**Exercise**
Print every line of the records below word for word, leaving out the pictures.

**Items**
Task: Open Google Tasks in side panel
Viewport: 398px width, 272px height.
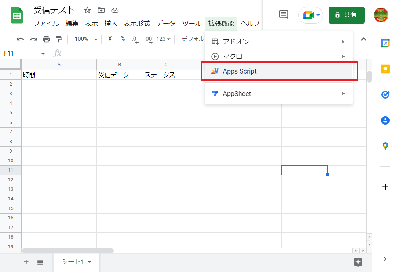Action: click(385, 95)
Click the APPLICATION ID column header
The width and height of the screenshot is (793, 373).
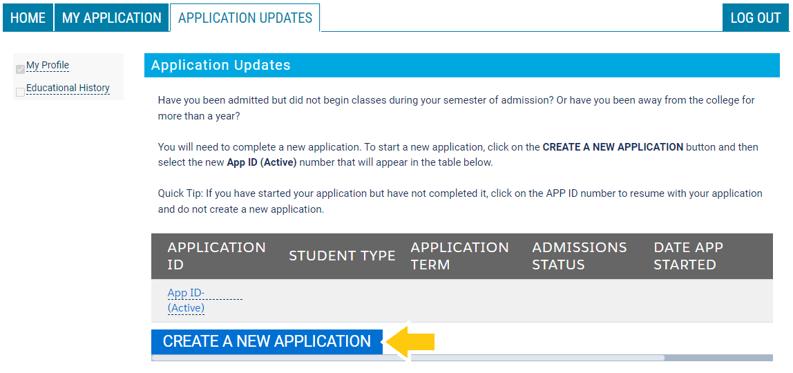216,256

**Final result**
Task: Open Google Tasks in side panel
Viewport: 398px width, 272px height.
Action: click(385, 95)
Click the APPLICATION ID column header
The width and height of the screenshot is (793, 373).
216,256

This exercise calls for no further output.